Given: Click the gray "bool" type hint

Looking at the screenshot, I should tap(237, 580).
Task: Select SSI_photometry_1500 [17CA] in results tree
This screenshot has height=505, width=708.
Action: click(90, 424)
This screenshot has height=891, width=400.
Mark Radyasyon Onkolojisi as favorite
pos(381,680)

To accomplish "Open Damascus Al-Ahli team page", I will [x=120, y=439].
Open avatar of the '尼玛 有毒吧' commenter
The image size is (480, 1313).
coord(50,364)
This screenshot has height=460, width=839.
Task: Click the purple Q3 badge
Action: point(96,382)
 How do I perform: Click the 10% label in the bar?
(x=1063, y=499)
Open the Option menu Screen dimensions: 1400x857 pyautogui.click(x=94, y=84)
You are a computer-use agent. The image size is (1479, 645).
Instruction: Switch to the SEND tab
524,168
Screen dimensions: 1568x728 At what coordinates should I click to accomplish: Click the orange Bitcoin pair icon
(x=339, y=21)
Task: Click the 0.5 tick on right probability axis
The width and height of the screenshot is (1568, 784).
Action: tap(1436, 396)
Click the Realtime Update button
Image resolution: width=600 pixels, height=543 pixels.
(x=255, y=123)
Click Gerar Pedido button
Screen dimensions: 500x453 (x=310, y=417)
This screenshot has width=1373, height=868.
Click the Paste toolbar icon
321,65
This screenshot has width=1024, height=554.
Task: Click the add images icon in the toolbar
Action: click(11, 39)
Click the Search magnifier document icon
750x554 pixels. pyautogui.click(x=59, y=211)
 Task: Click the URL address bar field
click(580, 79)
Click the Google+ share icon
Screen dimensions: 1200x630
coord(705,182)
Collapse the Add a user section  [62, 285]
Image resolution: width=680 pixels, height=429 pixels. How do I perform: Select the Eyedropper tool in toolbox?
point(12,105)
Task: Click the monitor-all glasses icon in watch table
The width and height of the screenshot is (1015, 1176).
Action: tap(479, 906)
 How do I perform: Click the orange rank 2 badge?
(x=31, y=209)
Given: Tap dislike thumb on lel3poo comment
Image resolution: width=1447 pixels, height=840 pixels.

— AIM OF THE TASK —
Every entry above should come back exactly as written.

— YOUR SOLUTION —
Given: Click the gray "bool" type hint

Looking at the screenshot, I should tap(237, 580).
Task: Select SSI_photometry_1500 [17CA] in results tree
This screenshot has height=505, width=708.
Action: click(90, 424)
This screenshot has height=891, width=400.
Mark Radyasyon Onkolojisi as favorite
pos(381,680)

To accomplish "Open Damascus Al-Ahli team page", I will [x=120, y=439].
Open avatar of the '尼玛 有毒吧' commenter
The image size is (480, 1313).
coord(50,364)
This screenshot has height=460, width=839.
Task: Click the purple Q3 badge
Action: point(96,382)
 How do I perform: Click the 10% label in the bar?
(x=1063, y=499)
Open the Option menu Screen dimensions: 1400x857 pyautogui.click(x=94, y=84)
You are a computer-use agent. The image size is (1479, 645).
Instruction: Switch to the SEND tab
524,168
Screen dimensions: 1568x728 At what coordinates should I click to accomplish: Click the orange Bitcoin pair icon
(x=339, y=21)
Task: Click the 0.5 tick on right probability axis
The width and height of the screenshot is (1568, 784).
Action: tap(1436, 396)
Click the Realtime Update button
Image resolution: width=600 pixels, height=543 pixels.
(x=255, y=123)
Click Gerar Pedido button
Screen dimensions: 500x453 (x=310, y=417)
This screenshot has width=1373, height=868.
Click the Paste toolbar icon
321,65
This screenshot has width=1024, height=554.
Task: Click the add images icon in the toolbar
Action: click(11, 39)
Click the Search magnifier document icon
750x554 pixels. pyautogui.click(x=59, y=211)
 Task: Click the URL address bar field
click(580, 79)
Click the Google+ share icon
Screen dimensions: 1200x630
coord(705,182)
Collapse the Add a user section  [62, 285]
Image resolution: width=680 pixels, height=429 pixels. How do I perform: Select the Eyedropper tool in toolbox?
point(12,105)
Task: Click the monitor-all glasses icon in watch table
The width and height of the screenshot is (1015, 1176).
Action: tap(479, 906)
 How do I perform: Click the orange rank 2 badge?
(x=31, y=209)
Given: Tap dislike thumb on lel3poo comment
Image resolution: width=1447 pixels, height=840 pixels.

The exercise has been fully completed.